Bedtime started to become a huge ordeal and something that we dreaded each night. We tried everything: walking her back to bed each time she got up. Laying next to her until she fell asleep. Sitting outside her bedroom door. Letting her sleep in our bed. Nothing worked and it became a long drawn out affair where my husband and I felt like we were losing a battle each night.
From day one as a mom, I have been a very attachment based parent, and things like crying it out never worked for me. The flip side of that is that disciplining is one of the areas in which I need the most work as a parent. And bedtime was becoming a constant reminder of that as for the life of me I could not get my child to go to sleep!
Then, I listened to a podcast featuring a sleep expert who said something that got me thinking of this whole thing differently. She said that she works with all different types of families, and that even if a family co-sleeps, they can still have a plan for bedtime.
This made me realize that it doesn’t have to be all or nothing. I had been thinking that the only two options were to let my child miserably cry herself to sleep each night, or to give in to her every whim. But now, I realized that there were a lot of options in between that I hadn’t even considered.
In the last month or so, I’ve started implementing some changes and creating my own bedtime plan with June, and things have gotten so much better! I want to share what I’ve been doing in case it might help you too!
Here are 4 steps you can take to create a smoother experience of bedtime:
1) Decide the parameters – I realized that even if I didn’t want to let my daughter cry herself to sleep, or lock her in her bedroom at night, we had to have some boundaries as to what is acceptable.
When I first started making these changes, we were to the point where we were reading almost every book on the bookshelf, and making up countless stories each night. Bedtime had turned into such a struggle that I often just gave up and let her crawl into bed with me until she fell asleep. The problem with that was that she goes to sleep by 8pm, and I was getting so tired laying in bed that I then didn’t want to get back up again after she went down. I realized that this wasn’t working for me, so I set my parameters: two books, one story, and no more sleeping in my bed. I decided that no matter what, June has to stay in her room when it’s time to go to sleep (even if I stay in there with her).

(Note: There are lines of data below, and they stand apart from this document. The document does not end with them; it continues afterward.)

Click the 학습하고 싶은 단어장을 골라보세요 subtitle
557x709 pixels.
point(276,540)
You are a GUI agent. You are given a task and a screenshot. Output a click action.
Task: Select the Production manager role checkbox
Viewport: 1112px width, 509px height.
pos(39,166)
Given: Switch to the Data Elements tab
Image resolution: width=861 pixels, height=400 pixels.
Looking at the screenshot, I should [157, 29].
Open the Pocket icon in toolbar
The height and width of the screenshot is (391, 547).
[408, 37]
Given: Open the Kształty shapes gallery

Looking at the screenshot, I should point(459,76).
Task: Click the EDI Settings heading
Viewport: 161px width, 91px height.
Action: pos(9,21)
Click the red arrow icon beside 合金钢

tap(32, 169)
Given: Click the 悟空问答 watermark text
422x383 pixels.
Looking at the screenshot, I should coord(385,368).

2) Make it as special as possible within those parameters – Once I decided that we were staying in June’s bedroom each night no matter what, I went about making sure that her room felt as special as possible. I make sure that we diffuse lavender essential oils next to her bed, snuggle with cozy knit blankets, and sit in silence.
I remembered that…
Bedtime is a spiritual practice.
When June was an infant I would often use bedtime as a special quiet time of day for the two of us. I would sit in stillness and meditate as I nursed and rocked her to sleep and those are some of my sweetest memories with her as a baby.

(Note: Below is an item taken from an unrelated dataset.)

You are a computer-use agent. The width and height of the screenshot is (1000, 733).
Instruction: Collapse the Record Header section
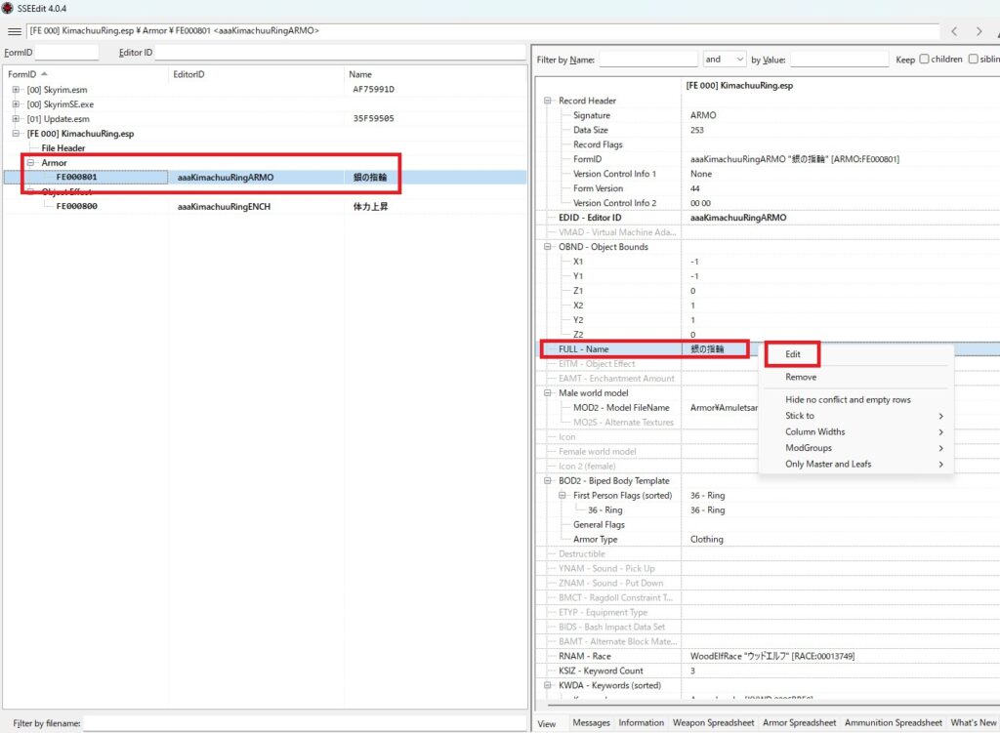pyautogui.click(x=546, y=101)
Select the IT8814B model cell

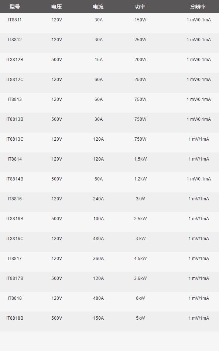tap(15, 179)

Just because she is getting older, does not mean that bedtime has to stop being a spiritual practice. Quite the contrary. I am more aware than ever that my daughter is growing faster than ever, and that she won’t want to lay with me forever. By making the most of our nights together, I am creating more special memories that we’ll always have to hold onto. I am showing her how to create a sacred space to rest in. And, I am making the experience more pleasurable for myself as well.
3) Ditch your own agenda – Part of this process includes surrendering. I realized that a lot of what I was dreading about bedtime is that I wanted to be doing something else. At the end of a long day, I look forward to having some alone time to read or snuggle on the couch with my husband. With bedtime taking so long each night, I was becoming aggravated that I couldn’t do the other things I would rather be doing.
Now, I’ve surrendered to the fact that bedtime might take a bit longer than I would like it to most nights. I’ve stopped fighting it and surrendered to doing my best to enjoy the present moment instead of counting down the minutes until my little one falls asleep.
4) Detach from the outcome – By this point, you have done all you can. You have set and enforced limits that you are comfortable with. You’ve made bedtime feel special. You’ve let go of your own agenda in wishing things were different. Now it’s time to let go of the outcome.
Even if your little one wants to keep reading 10 books, you stay firm to your limit of 2 stories. If he or she wants to keep talking, you stop responding. If they try to leave the room, you stay put and they will make their way back.
Things won’t go perfectly each night, but by sticking to this 4 step process, you’ll ensure that bedtime becomes a more pleasant experience for both you and your little one.
Do you have a little one that doesn’t like to go to sleep?! What are your bedtime tips? Please share with us in the comments below.
Wishing you a restful week!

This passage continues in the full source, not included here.